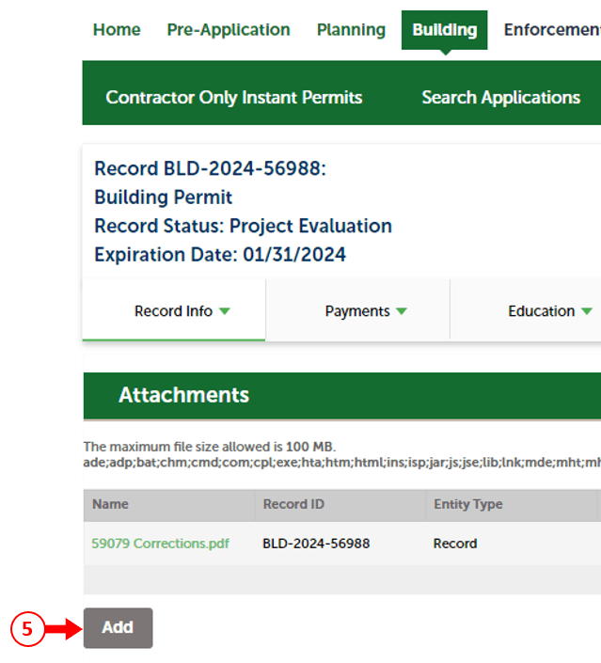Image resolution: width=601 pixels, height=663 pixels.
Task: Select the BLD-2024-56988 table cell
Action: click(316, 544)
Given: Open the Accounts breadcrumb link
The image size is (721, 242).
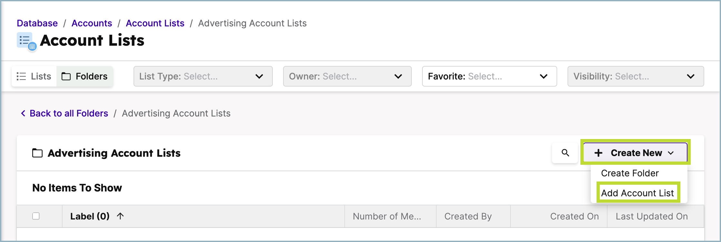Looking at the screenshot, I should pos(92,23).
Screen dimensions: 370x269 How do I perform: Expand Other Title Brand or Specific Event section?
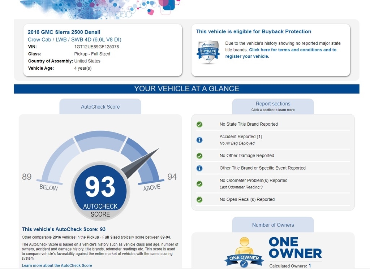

------------------------

Pick out each line in the records above that contains the word "Given", and copy those lines out.

RESPONSE TO THE TASK
Given: Open the Accounts breadcrumb link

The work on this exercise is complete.